Non-binding resolutions to adopt remuneration reports were introduced in July 2005. In assessing these resolutions ARIA expects to see clear and concise remuneration reports that disclose all relevant information, facilitate understanding of the company's remuneration policy and are aligned with shareholder interests. Hurdles against which this expectation is assessed include:

  • Clear disclosure.
  • Sufficient detail regarding the remuneration of company directors and top executives.
  • Clear detail of total remuneration for Non-Executive Directors (NEDs) including the level of aggregate fees paid, cessation of retirement benefit accruals above SIS requirements, and any participation in executive option schemes.
  • Clear disclosure of total remuneration for chief executives including short and long term incentives, details of performance hurdles and termination benefits.

In the year to 31 December 2010 ARIA votes have been exercised in respect of 133 remuneration reports, 36 (27%) of which have not been supported.

Non-Executive Director (NED) Remuneration

All but one of 30 requests for increases in the maximum of aggregate fees paid to non executive directors have been approved by ARIA in 2010.

Incentive Plans

When supporting such plans ARIA looks for the presence of adequate performance hurdles, clear explanations for the terms of incentive payments, their relationship to shareholder returns and responses to concerns raised in the past by ARIA and others.

Between 1 July and 31 December 2010, ARIA voted on 122 remuneration proposals (not including remuneration reports), supporting 84 (69%) of those resolutions and rejecting 38 (31%). The most common reasons for not supporting these proposals included poor disclosure, opaque or poorly explained performance metrics and excessive remuneration relative to performance and the practices of market cap peers.

155 resolutions have been considered regarding executive and director remuneration and have drawn only 1 rejection, which related to an inadequately explained high level of CEO remuneration.

4. Director Elections

ARIA considered 290 proposals for director elections during the period.

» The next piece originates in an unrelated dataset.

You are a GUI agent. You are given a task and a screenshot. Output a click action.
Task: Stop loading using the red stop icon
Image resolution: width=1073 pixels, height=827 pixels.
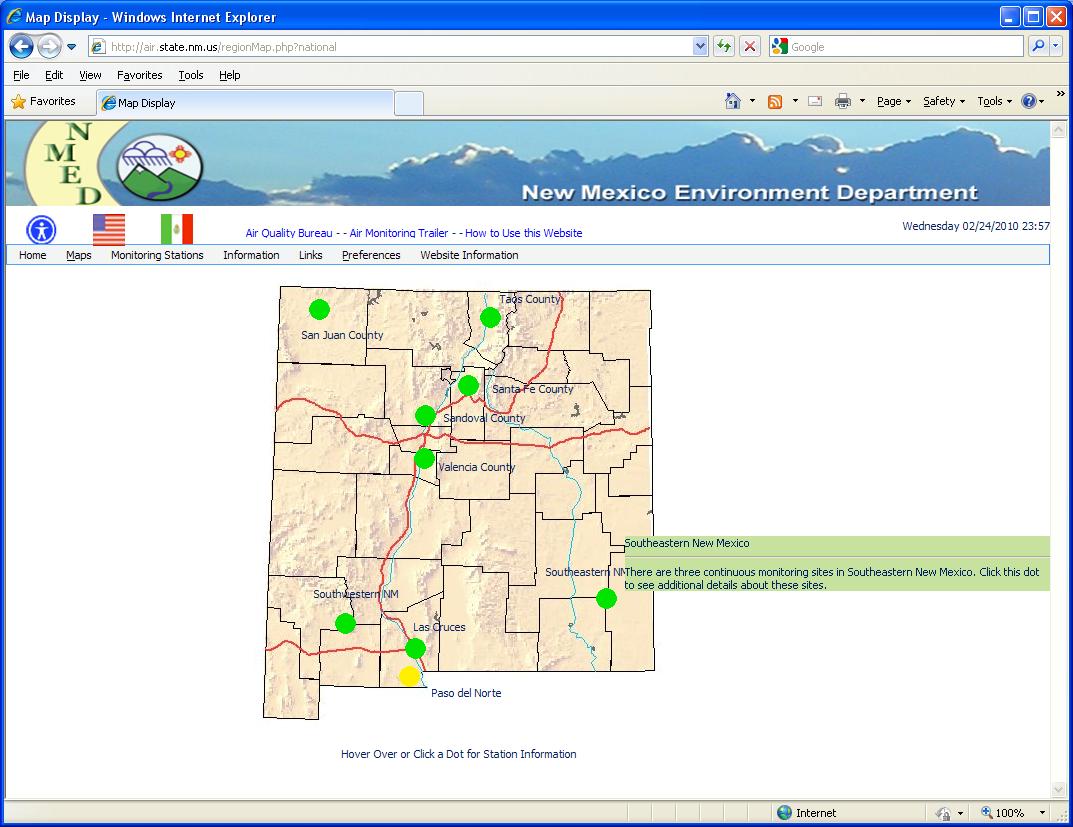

  • ARIA supported the election of 262 (90.3%) directors and voted against 28 (9.7%).
  • Reasons for voting against the election or re-election of directors included poor board composition, poor performance, inadequate disclosure on financial and governance matters and a failure to address concerns raised upon engagement.

5. Constitutional Amendments

During the period a number of companies sought approval for constitutional amendments to reduce the maximum size of their boards, possibly in anticipation of amendment to the Corporations Act that will reduce impediments to the nomination of external candidates for board positions.

Seventy requests for constitutional amendments were put to shareholders during the period. ARIA rejected 7 (10%) of those resolutions. One company withdrew a resolution from consideration following shareholder engagement.